Stored data entries:
....
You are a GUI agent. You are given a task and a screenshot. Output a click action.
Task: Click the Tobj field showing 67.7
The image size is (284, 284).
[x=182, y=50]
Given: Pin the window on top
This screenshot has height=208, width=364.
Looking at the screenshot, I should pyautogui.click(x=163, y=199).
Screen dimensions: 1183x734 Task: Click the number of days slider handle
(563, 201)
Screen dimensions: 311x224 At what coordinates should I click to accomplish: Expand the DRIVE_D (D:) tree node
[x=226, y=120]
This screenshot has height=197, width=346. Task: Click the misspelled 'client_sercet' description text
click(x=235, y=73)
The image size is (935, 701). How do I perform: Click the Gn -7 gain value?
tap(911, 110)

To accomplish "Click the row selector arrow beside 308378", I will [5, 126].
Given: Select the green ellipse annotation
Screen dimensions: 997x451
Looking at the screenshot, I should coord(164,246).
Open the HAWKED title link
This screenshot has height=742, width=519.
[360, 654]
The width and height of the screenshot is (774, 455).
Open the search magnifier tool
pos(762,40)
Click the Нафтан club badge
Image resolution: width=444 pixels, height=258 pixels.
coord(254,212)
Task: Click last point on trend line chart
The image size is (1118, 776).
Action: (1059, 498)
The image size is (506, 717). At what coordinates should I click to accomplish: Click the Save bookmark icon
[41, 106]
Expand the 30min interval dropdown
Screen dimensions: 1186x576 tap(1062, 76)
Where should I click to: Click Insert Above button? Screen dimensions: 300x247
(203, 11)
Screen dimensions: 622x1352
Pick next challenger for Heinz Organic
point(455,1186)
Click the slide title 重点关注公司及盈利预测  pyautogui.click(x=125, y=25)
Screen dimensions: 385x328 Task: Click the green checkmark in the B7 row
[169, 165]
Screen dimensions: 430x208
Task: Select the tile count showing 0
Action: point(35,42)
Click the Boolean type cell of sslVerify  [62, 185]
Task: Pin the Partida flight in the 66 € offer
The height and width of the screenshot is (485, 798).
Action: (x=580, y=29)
....
TASK STATEMENT
Your answer must consist only of the lines from the start of the records above through the line with "Open the HAWKED title link", each retyped exactly.

TASK SOLUTION
You are a GUI agent. You are given a task and a screenshot. Output a click action.
Task: Click the Tobj field showing 67.7
The image size is (284, 284).
[x=182, y=50]
Given: Pin the window on top
This screenshot has height=208, width=364.
Looking at the screenshot, I should pyautogui.click(x=163, y=199).
Screen dimensions: 1183x734 Task: Click the number of days slider handle
(563, 201)
Screen dimensions: 311x224 At what coordinates should I click to accomplish: Expand the DRIVE_D (D:) tree node
[x=226, y=120]
This screenshot has height=197, width=346. Task: Click the misspelled 'client_sercet' description text
click(x=235, y=73)
The image size is (935, 701). How do I perform: Click the Gn -7 gain value?
tap(911, 110)

To accomplish "Click the row selector arrow beside 308378", I will [5, 126].
Given: Select the green ellipse annotation
Screen dimensions: 997x451
Looking at the screenshot, I should coord(164,246).
Open the HAWKED title link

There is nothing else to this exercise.